McAuliffe is also asking the General Assembly to approve a federal grant that would provide long-lasting birth control to teenagers through the Virginia Department of Health.
“[It] is going to be a big issue, because we think it should be funded, and the other side will think it shouldn’t be funded,” said Del. Kathleen Murphy, D-McLean.
But as a Democrat in the heavily Republican House of Delegates, she realizes that many of the bills she has filed have little chance of passing.
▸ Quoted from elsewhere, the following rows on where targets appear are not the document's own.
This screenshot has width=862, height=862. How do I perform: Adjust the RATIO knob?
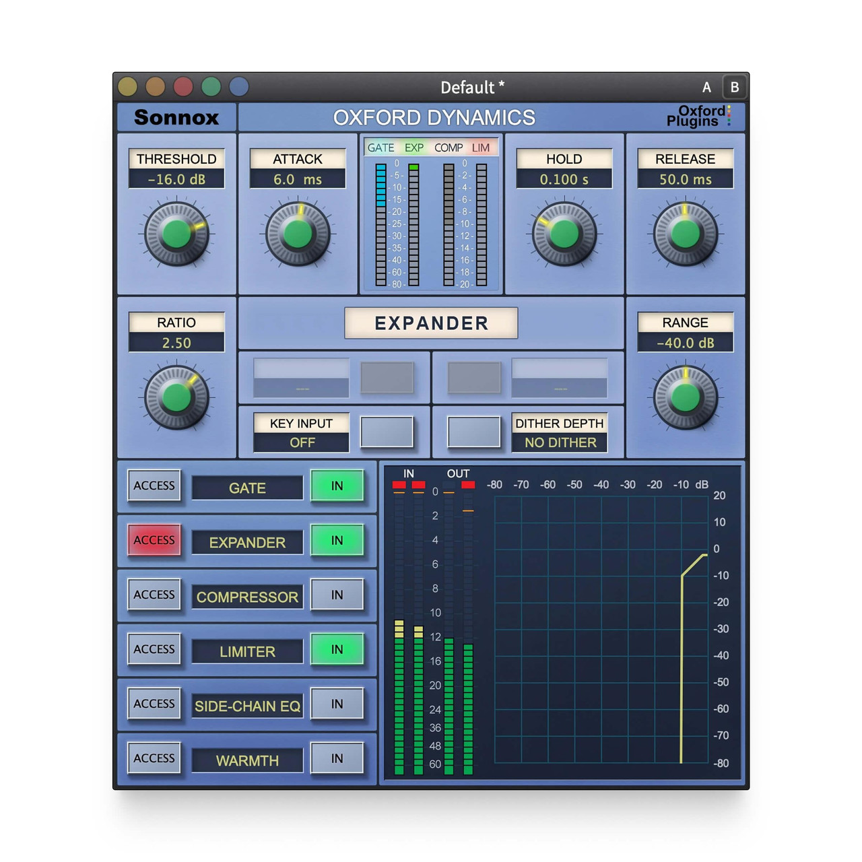tap(176, 397)
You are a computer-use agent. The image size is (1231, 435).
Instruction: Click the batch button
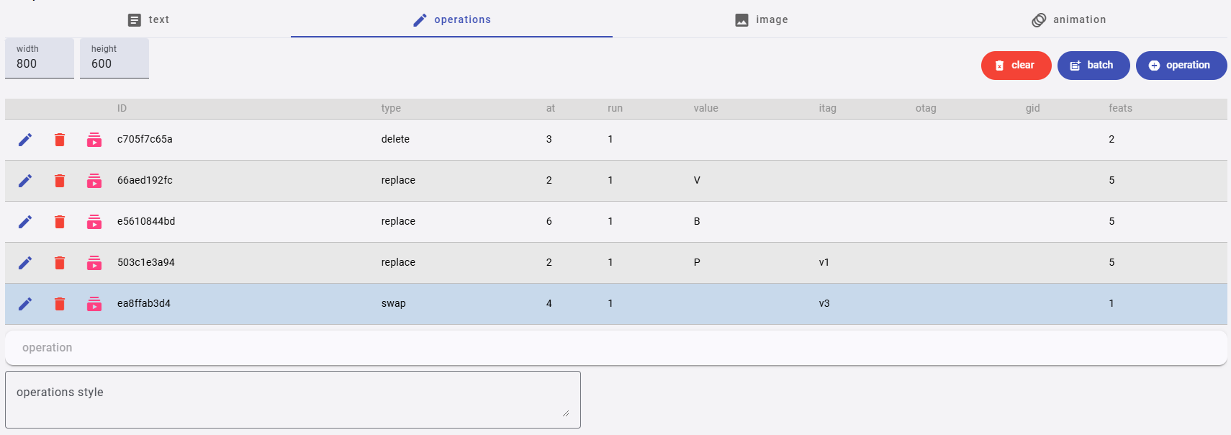(x=1093, y=66)
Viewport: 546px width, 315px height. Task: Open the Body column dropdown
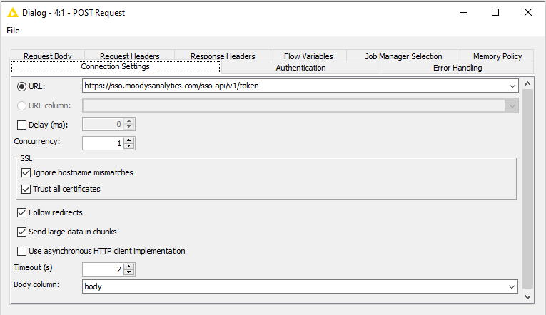click(x=512, y=286)
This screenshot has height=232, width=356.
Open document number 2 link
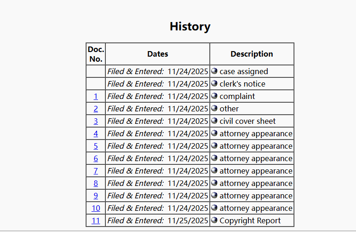[96, 109]
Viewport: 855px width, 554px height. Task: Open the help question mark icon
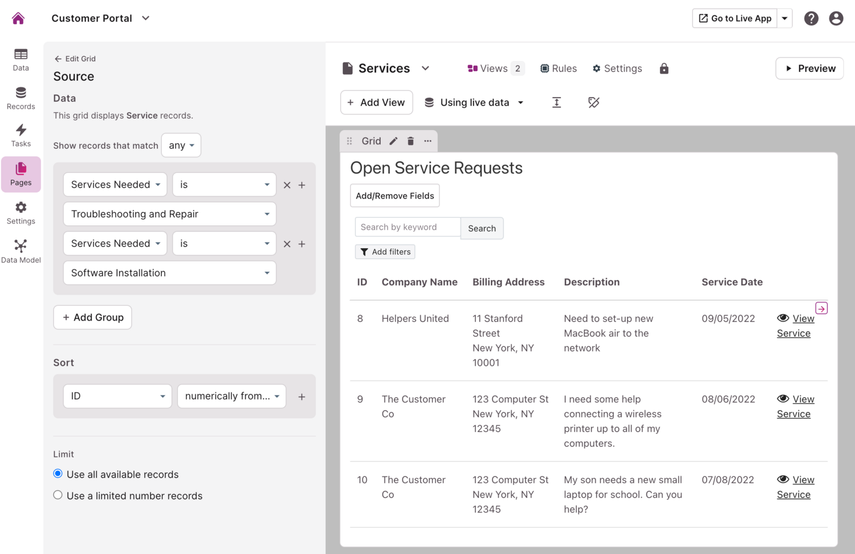811,18
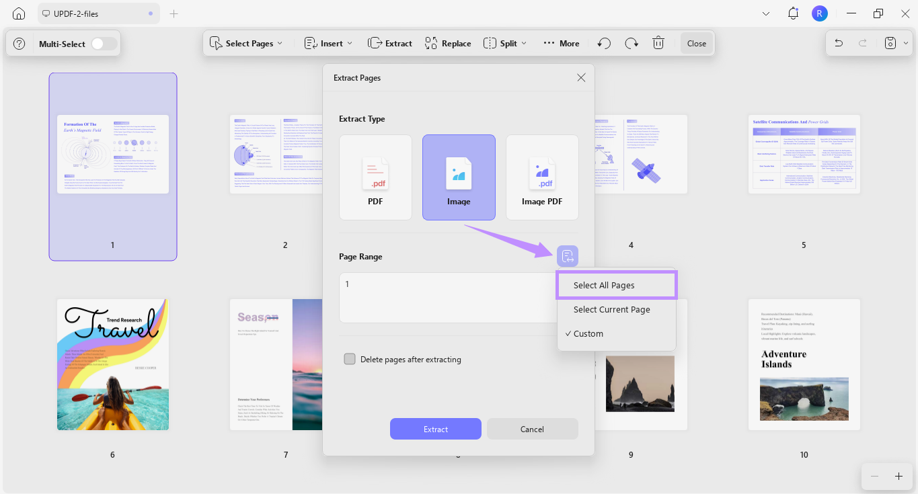Open the Help question mark icon
The width and height of the screenshot is (918, 494).
point(19,42)
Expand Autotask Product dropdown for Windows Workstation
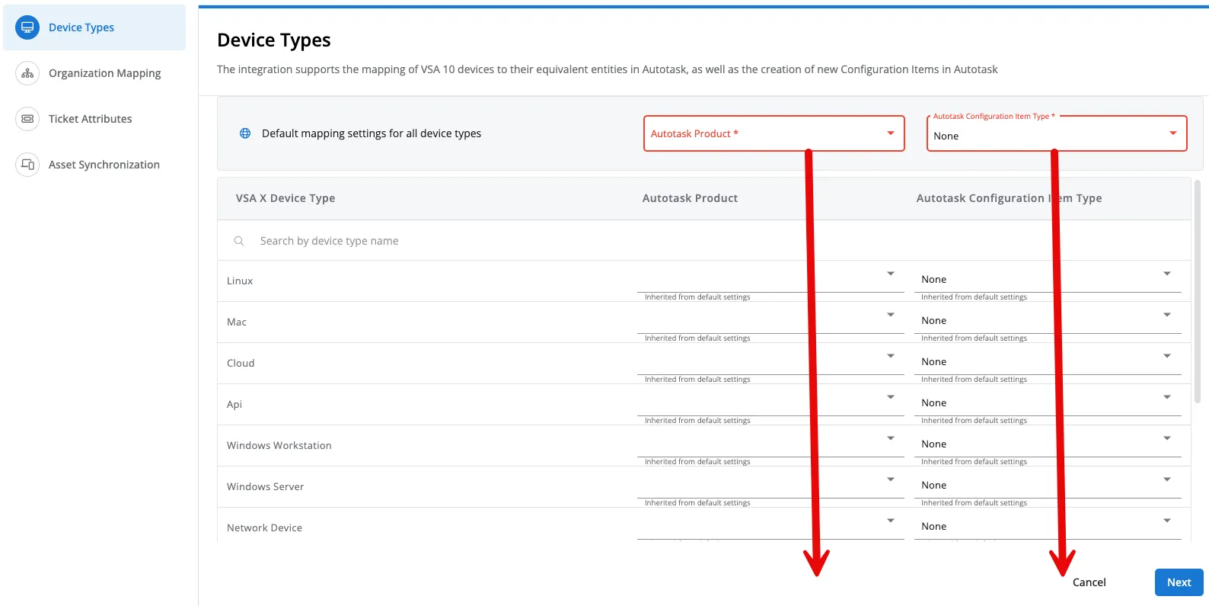The width and height of the screenshot is (1209, 606). tap(769, 443)
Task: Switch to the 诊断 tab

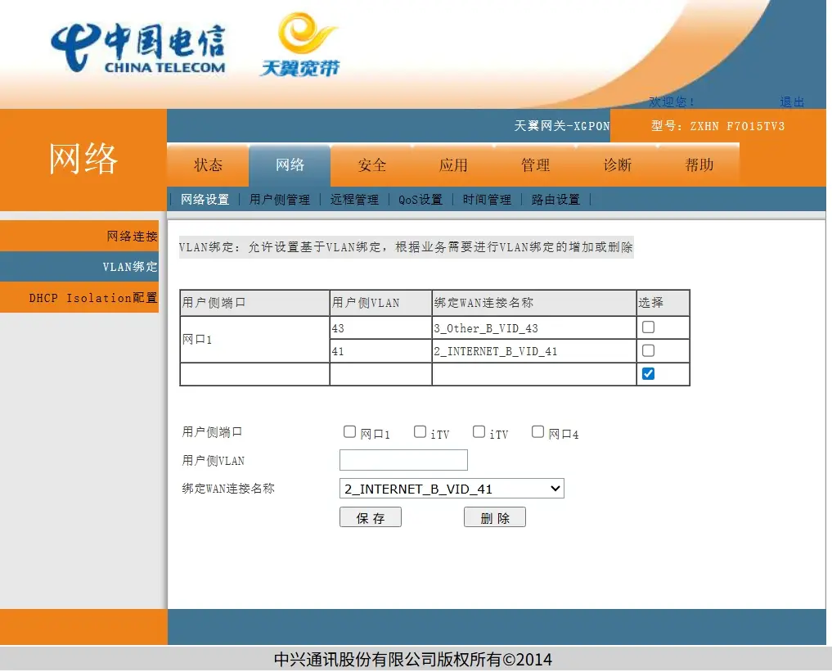Action: coord(617,165)
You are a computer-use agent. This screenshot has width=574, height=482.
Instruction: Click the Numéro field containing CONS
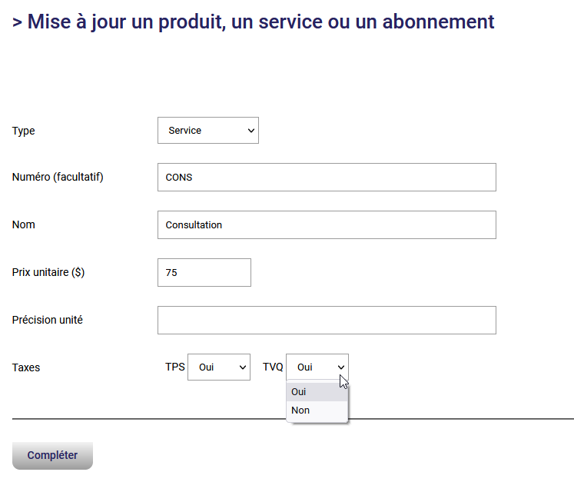327,177
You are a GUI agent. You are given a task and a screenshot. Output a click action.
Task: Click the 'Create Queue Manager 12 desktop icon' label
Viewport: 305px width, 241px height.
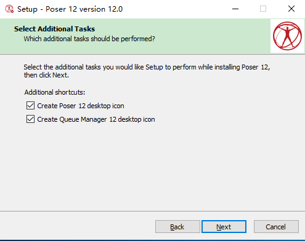pyautogui.click(x=96, y=119)
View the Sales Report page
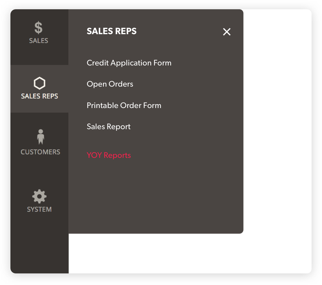This screenshot has width=322, height=285. click(x=109, y=127)
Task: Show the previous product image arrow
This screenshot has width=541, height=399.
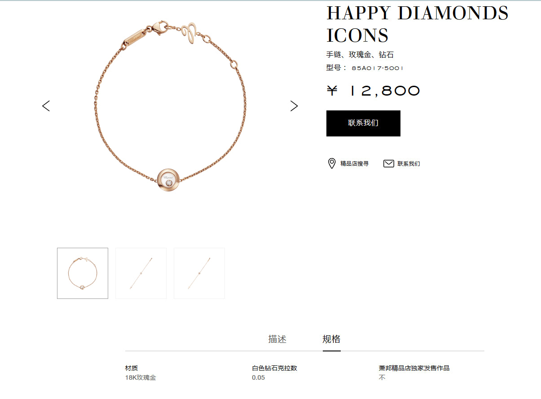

Other bills proposed by some Republicans that may be high-profile initially may also be quietly killed in committee.
Some other issues include bills related to tolls and HOV rule changes on Interstate 66. There are also Republican efforts to allow the General Assembly to determine when other states’ concealed-carry permits should be honored in Virginia.
Fairfax County and other Northern Virginia jurisdictions are especially interested in increased education funding from the state, in addition to the general increase in education funding and further reforms put forward by the McAuliffe administration.
Other proposals would further tighten ethics rules, and to make changes in the criminal justice system, but it is not clear how much support those proposals have.